Background: Patient-specific anatomical bone phantoms are increasingly needed for preclinical testing, surgical planning, education, and the development of bone-associated biomaterials. Conventional fabrication methods often struggle to reproduce complex anatomy while maintaining soft-material print fidelity. Freeform Reversible Embedding of Suspended Hydrogels (FRESH) enables high-resolution printing of soft biomaterials within a support bath, making it well-suited for constructing imaging-derived biological geometries.
Objective: This work highlights the use of FRESH printing to fabricate femur-like structures from 3D CT imaging data and discusses the functional relevance of shape-accurate, mechanically resilient hydrogel constructs as handling and workflow platforms.
Methods: A workflow is outlined in which a human femur geometry is reconstructed from 3D CT imaging, scaled as needed, converted to printable toolpaths, and fabricated via FRESH printing using sodium alginate hydrogel inks (typical 1.5–3% w/v) followed by calcium ion crosslinking in CaCl₂ (typical 50–200 mM) to form stable constructs.

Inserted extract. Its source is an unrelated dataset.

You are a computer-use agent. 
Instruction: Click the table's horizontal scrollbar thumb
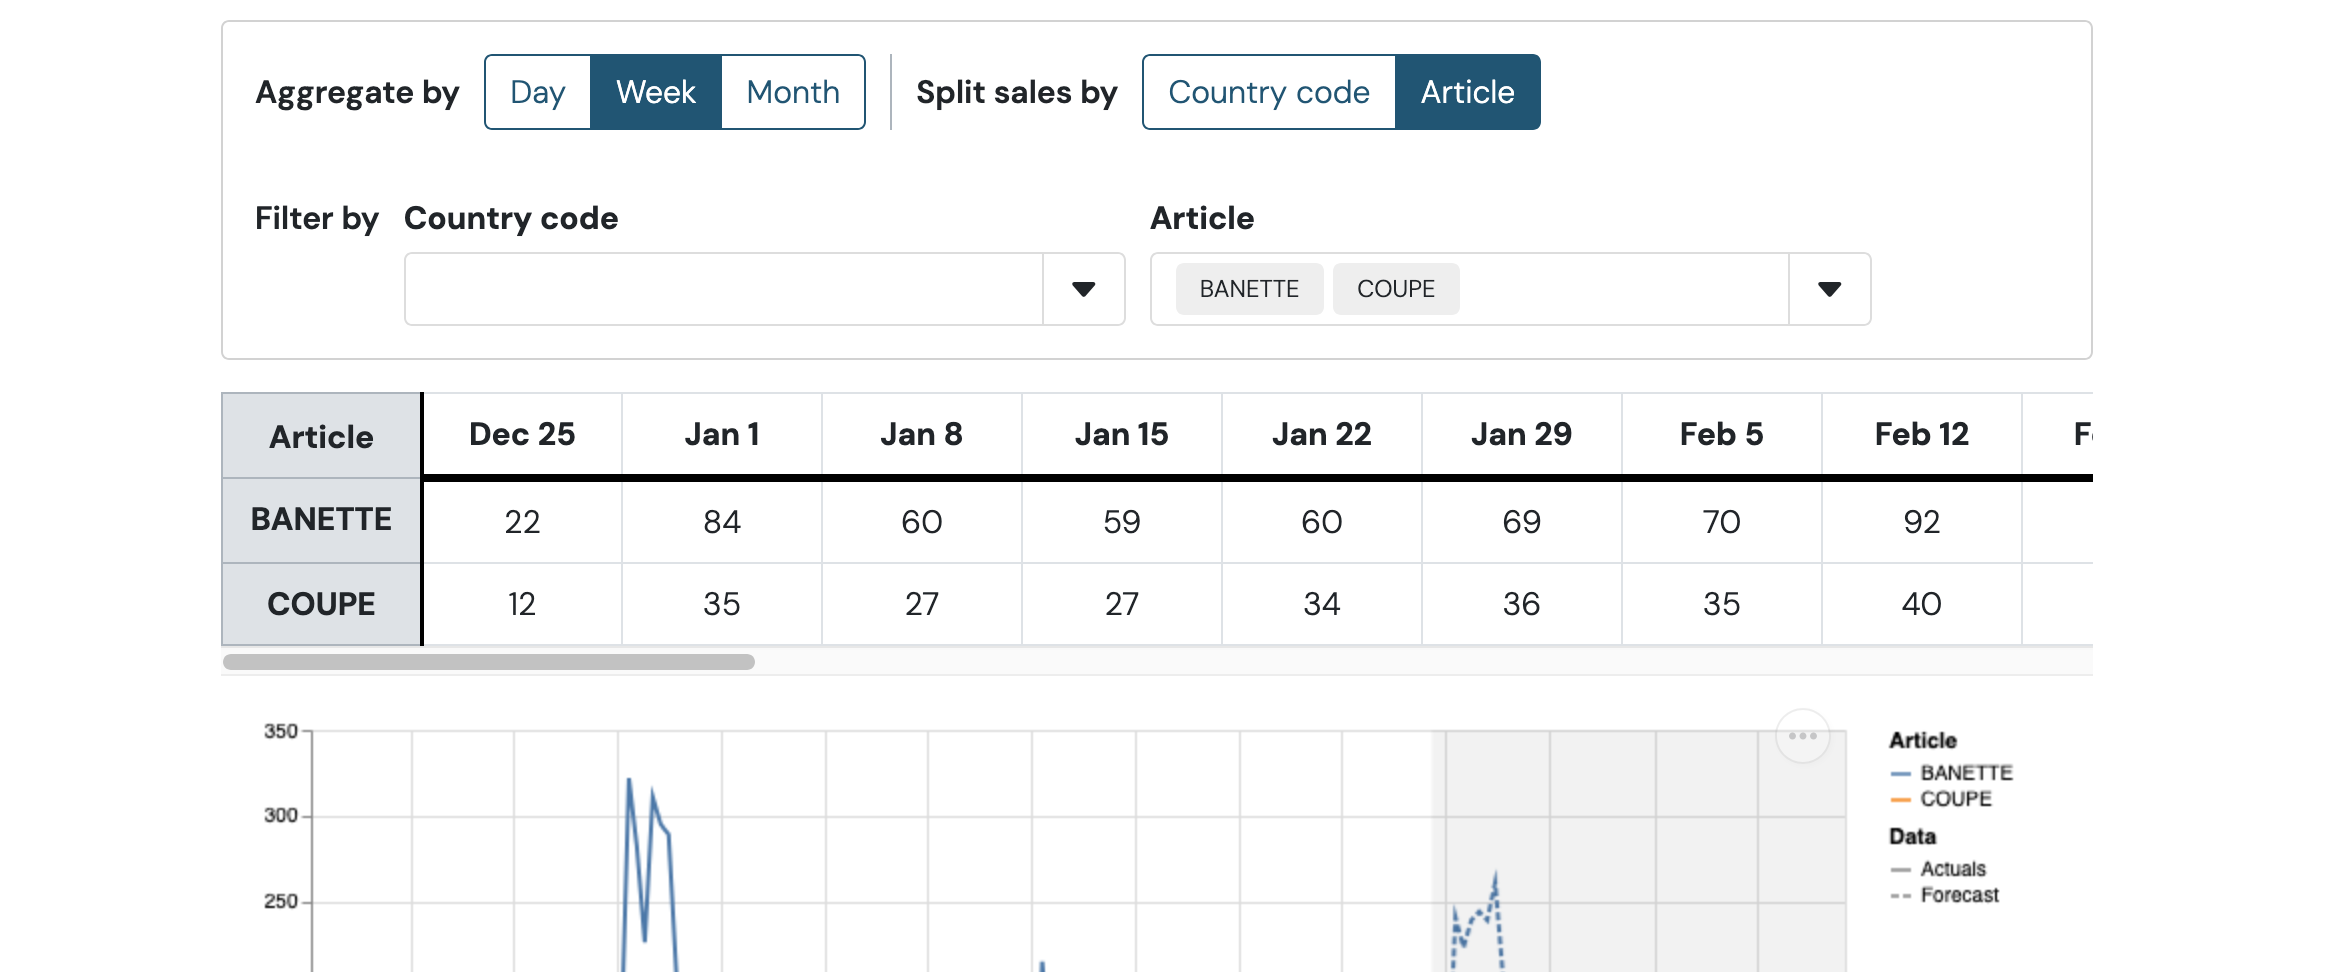[488, 662]
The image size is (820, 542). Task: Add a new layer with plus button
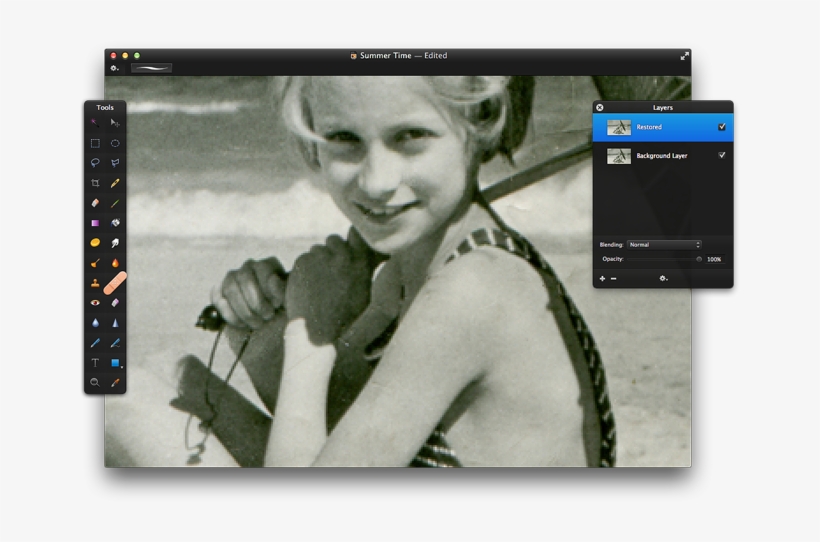coord(602,279)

Following removal from the support bath, prints are assessed for geometric fidelity against the digital model, handling integrity, and basic mechanical performance using uniaxial tensile strain testing as a functional readout.

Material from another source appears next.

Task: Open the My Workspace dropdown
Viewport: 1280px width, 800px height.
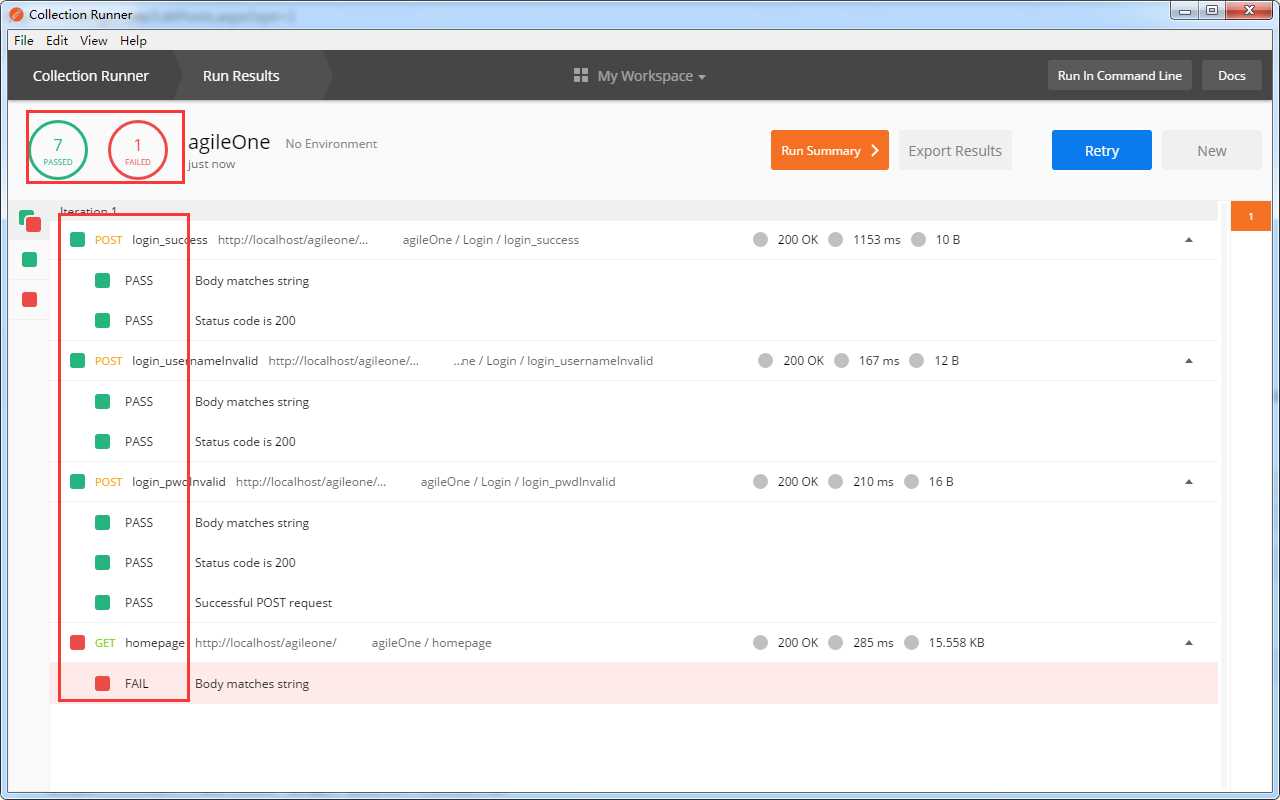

Results: Imaging-derived femur constructs produced via FRESH printing can closely replicate the intended geometry and remain robust during handling. Mechanical feasibility is supported by tensile testing demonstrating high strain tolerance (up to ~40%) with elastic recovery, indicating a stable hydrogel network suitable for repeated manipulation and functional evaluation. These constructs are intended to reproduce patient-specific geometry rather than native femur composition or load-bearing mechanical properties.

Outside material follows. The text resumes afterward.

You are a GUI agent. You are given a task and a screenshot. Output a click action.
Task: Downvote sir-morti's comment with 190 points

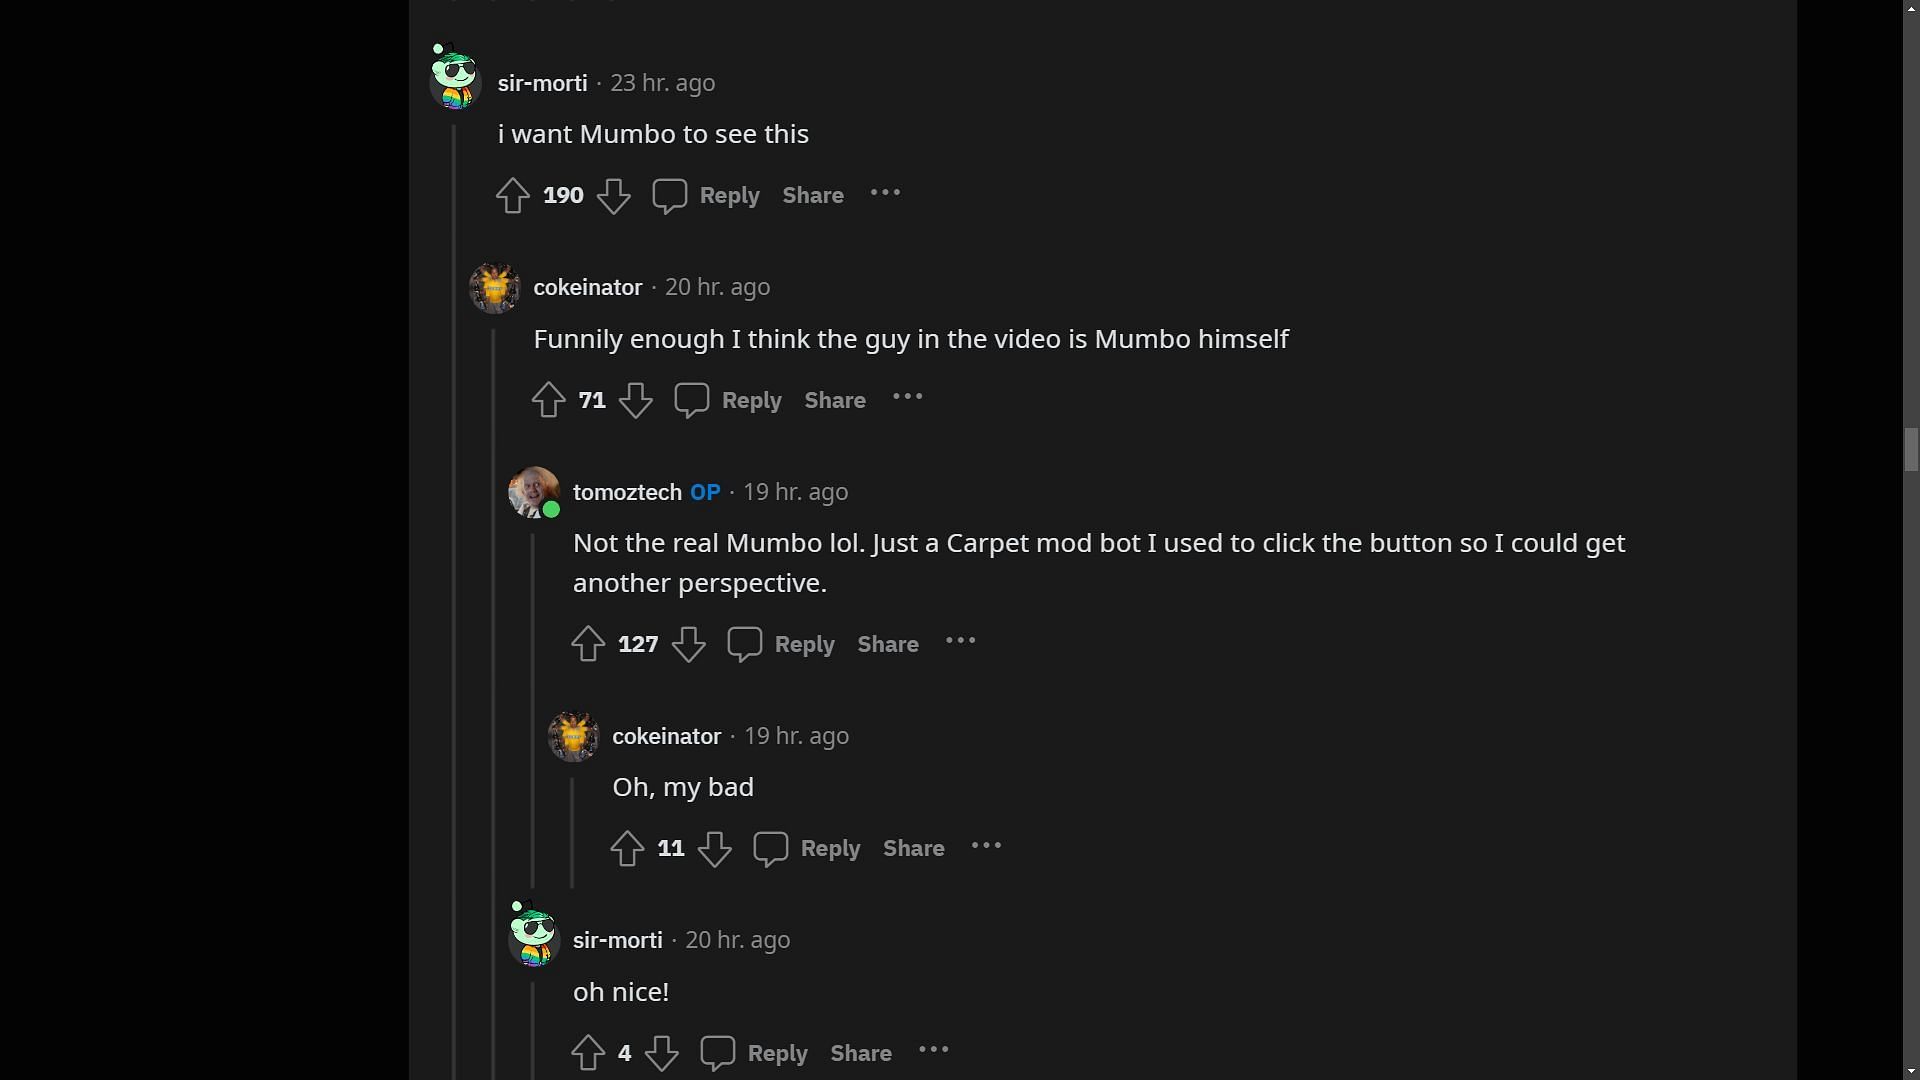613,195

Conclusion: FRESH printing offers a practical route to generate anatomically accurate, mechanically resilient alginate hydrogel femur phantoms from clinical imaging data. Such constructs can serve as versatile platforms for bone-related biomaterials research, including comparative testing of printable inks, optimisation of reinforcement strategies, and integration with mineral phases or composite fillers to progressively approximate bone-relevant mechanics where needed.